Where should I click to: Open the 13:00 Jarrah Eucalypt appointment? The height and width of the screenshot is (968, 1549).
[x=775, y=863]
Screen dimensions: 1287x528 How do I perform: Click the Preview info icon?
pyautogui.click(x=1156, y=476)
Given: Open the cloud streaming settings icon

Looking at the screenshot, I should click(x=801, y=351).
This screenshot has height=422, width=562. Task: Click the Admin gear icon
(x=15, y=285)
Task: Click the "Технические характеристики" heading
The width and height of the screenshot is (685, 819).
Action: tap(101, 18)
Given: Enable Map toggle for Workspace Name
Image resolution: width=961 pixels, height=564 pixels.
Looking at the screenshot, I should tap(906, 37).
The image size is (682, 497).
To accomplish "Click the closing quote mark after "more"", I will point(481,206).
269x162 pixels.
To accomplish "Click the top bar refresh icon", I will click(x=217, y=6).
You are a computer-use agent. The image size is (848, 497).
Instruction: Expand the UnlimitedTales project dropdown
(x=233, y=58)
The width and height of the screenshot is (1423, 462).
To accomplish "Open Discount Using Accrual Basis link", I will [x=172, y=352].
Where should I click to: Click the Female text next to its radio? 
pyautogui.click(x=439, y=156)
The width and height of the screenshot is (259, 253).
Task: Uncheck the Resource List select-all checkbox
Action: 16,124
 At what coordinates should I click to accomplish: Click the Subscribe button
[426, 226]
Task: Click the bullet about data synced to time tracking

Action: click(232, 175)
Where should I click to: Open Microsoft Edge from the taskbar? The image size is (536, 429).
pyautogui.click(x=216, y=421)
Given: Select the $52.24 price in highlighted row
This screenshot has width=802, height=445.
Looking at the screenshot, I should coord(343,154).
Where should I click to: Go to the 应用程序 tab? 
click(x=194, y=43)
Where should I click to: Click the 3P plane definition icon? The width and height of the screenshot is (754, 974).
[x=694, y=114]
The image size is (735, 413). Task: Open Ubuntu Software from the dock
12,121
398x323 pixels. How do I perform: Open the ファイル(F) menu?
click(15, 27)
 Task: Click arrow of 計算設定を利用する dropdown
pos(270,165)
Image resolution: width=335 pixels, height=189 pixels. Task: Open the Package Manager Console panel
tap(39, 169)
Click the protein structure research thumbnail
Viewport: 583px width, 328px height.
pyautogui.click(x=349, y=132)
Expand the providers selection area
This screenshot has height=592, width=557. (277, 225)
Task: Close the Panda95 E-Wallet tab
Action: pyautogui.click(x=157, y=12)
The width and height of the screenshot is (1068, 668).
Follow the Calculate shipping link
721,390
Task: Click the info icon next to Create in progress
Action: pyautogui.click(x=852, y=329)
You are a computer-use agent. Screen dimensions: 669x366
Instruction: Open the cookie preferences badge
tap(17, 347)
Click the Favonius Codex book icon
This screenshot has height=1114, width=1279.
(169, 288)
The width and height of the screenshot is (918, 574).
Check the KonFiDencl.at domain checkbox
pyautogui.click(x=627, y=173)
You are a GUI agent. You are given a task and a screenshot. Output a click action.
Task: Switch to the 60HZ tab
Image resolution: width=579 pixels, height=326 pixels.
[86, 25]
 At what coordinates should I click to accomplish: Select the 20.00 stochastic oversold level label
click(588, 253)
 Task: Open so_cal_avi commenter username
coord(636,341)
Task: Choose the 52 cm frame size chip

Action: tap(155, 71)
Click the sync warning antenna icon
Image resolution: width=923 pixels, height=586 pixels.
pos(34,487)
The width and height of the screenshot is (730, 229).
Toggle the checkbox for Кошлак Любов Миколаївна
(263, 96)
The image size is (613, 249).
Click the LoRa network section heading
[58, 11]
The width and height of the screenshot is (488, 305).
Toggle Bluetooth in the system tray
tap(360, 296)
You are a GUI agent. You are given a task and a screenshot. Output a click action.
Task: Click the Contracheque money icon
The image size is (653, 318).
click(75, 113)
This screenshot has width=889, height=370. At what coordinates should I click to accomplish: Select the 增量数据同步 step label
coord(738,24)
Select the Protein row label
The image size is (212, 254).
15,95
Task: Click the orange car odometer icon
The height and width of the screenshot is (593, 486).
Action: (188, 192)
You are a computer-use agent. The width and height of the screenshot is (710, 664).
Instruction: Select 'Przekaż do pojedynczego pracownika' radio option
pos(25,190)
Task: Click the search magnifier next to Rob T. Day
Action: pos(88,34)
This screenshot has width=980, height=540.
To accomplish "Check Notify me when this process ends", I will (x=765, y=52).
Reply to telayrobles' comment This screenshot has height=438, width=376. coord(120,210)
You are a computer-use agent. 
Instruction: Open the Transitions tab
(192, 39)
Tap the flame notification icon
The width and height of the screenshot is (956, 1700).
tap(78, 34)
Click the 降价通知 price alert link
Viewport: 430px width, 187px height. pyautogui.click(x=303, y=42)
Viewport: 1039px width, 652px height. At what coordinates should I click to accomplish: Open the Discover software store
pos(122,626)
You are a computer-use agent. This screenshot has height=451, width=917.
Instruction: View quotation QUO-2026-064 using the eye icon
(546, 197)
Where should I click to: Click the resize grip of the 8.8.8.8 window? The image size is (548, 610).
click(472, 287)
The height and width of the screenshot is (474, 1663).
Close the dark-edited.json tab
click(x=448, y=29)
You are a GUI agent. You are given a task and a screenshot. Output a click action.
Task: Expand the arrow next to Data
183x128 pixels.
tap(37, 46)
——————
ASSIGNMENT: Repeat the records verbatim, every one of them.

SOLUTION TO THIS TASK:
Where should I click to: Open the 13:00 Jarrah Eucalypt appointment? The height and width of the screenshot is (968, 1549).
[x=775, y=863]
Screen dimensions: 1287x528 How do I perform: Click the Preview info icon?
pyautogui.click(x=1156, y=476)
Given: Open the cloud streaming settings icon

Looking at the screenshot, I should click(x=801, y=351).
This screenshot has height=422, width=562. Task: Click the Admin gear icon
(x=15, y=285)
Task: Click the "Технические характеристики" heading
The width and height of the screenshot is (685, 819).
Action: tap(101, 18)
Given: Enable Map toggle for Workspace Name
Image resolution: width=961 pixels, height=564 pixels.
Looking at the screenshot, I should tap(906, 37).
The image size is (682, 497).
To accomplish "Click the closing quote mark after "more"", I will point(481,206).
269x162 pixels.
To accomplish "Click the top bar refresh icon", I will click(x=217, y=6).
You are a computer-use agent. The image size is (848, 497).
Instruction: Expand the UnlimitedTales project dropdown
(x=233, y=58)
The width and height of the screenshot is (1423, 462).
To accomplish "Open Discount Using Accrual Basis link", I will [x=172, y=352].
Where should I click to: Click the Female text next to its radio? 
pyautogui.click(x=439, y=156)
The width and height of the screenshot is (259, 253).
Task: Uncheck the Resource List select-all checkbox
Action: 16,124
 At what coordinates should I click to accomplish: Click the Subscribe button
[426, 226]
Task: Click the bullet about data synced to time tracking

Action: click(232, 175)
Where should I click to: Open Microsoft Edge from the taskbar? The image size is (536, 429).
pyautogui.click(x=216, y=421)
Given: Select the $52.24 price in highlighted row
This screenshot has width=802, height=445.
Looking at the screenshot, I should coord(343,154).
Where should I click to: Go to the 应用程序 tab? 
click(x=194, y=43)
Where should I click to: Click the 3P plane definition icon? The width and height of the screenshot is (754, 974).
[x=694, y=114]
The image size is (735, 413). Task: Open Ubuntu Software from the dock
12,121
398x323 pixels. How do I perform: Open the ファイル(F) menu?
click(15, 27)
 Task: Click arrow of 計算設定を利用する dropdown
pos(270,165)
Image resolution: width=335 pixels, height=189 pixels. Task: Open the Package Manager Console panel
tap(39, 169)
Click the protein structure research thumbnail
Viewport: 583px width, 328px height.
pyautogui.click(x=349, y=132)
Expand the providers selection area
This screenshot has height=592, width=557. (277, 225)
Task: Close the Panda95 E-Wallet tab
Action: pyautogui.click(x=157, y=12)
The width and height of the screenshot is (1068, 668).
Follow the Calculate shipping link
721,390
Task: Click the info icon next to Create in progress
Action: pyautogui.click(x=852, y=329)
You are a computer-use agent. Screen dimensions: 669x366
Instruction: Open the cookie preferences badge
tap(17, 347)
Click the Favonius Codex book icon
This screenshot has height=1114, width=1279.
(169, 288)
The width and height of the screenshot is (918, 574).
Check the KonFiDencl.at domain checkbox
pyautogui.click(x=627, y=173)
You are a GUI agent. You are given a task and a screenshot. Output a click action.
Task: Switch to the 60HZ tab
Image resolution: width=579 pixels, height=326 pixels.
[86, 25]
 At what coordinates should I click to accomplish: Select the 20.00 stochastic oversold level label
click(588, 253)
 Task: Open so_cal_avi commenter username
coord(636,341)
Task: Choose the 52 cm frame size chip

Action: tap(155, 71)
Click the sync warning antenna icon
Image resolution: width=923 pixels, height=586 pixels.
pos(34,487)
The width and height of the screenshot is (730, 229).
Toggle the checkbox for Кошлак Любов Миколаївна
(263, 96)
The image size is (613, 249).
Click the LoRa network section heading
[58, 11]
The width and height of the screenshot is (488, 305).
Toggle Bluetooth in the system tray
tap(360, 296)
You are a GUI agent. You are given a task and a screenshot. Output a click action.
Task: Click the Contracheque money icon
The image size is (653, 318).
click(75, 113)
This screenshot has width=889, height=370. At what coordinates should I click to accomplish: Select the 增量数据同步 step label
coord(738,24)
Select the Protein row label
The image size is (212, 254).
15,95
Task: Click the orange car odometer icon
The height and width of the screenshot is (593, 486).
Action: (188, 192)
You are a computer-use agent. The width and height of the screenshot is (710, 664).
Instruction: Select 'Przekaż do pojedynczego pracownika' radio option
pos(25,190)
Task: Click the search magnifier next to Rob T. Day
Action: pos(88,34)
This screenshot has width=980, height=540.
To accomplish "Check Notify me when this process ends", I will (x=765, y=52).
Reply to telayrobles' comment This screenshot has height=438, width=376. coord(120,210)
You are a computer-use agent. 
Instruction: Open the Transitions tab
(192, 39)
Tap the flame notification icon
The width and height of the screenshot is (956, 1700).
tap(78, 34)
Click the 降价通知 price alert link
Viewport: 430px width, 187px height. pyautogui.click(x=303, y=42)
Viewport: 1039px width, 652px height. At what coordinates should I click to accomplish: Open the Discover software store
pos(122,626)
You are a computer-use agent. This screenshot has height=451, width=917.
Instruction: View quotation QUO-2026-064 using the eye icon
(546, 197)
Where should I click to: Click the resize grip of the 8.8.8.8 window? The image size is (548, 610).
click(472, 287)
The height and width of the screenshot is (474, 1663).
Close the dark-edited.json tab
click(x=448, y=29)
You are a GUI agent. You are given a task and a screenshot. Output a click action.
Task: Expand the arrow next to Data
183x128 pixels.
tap(37, 46)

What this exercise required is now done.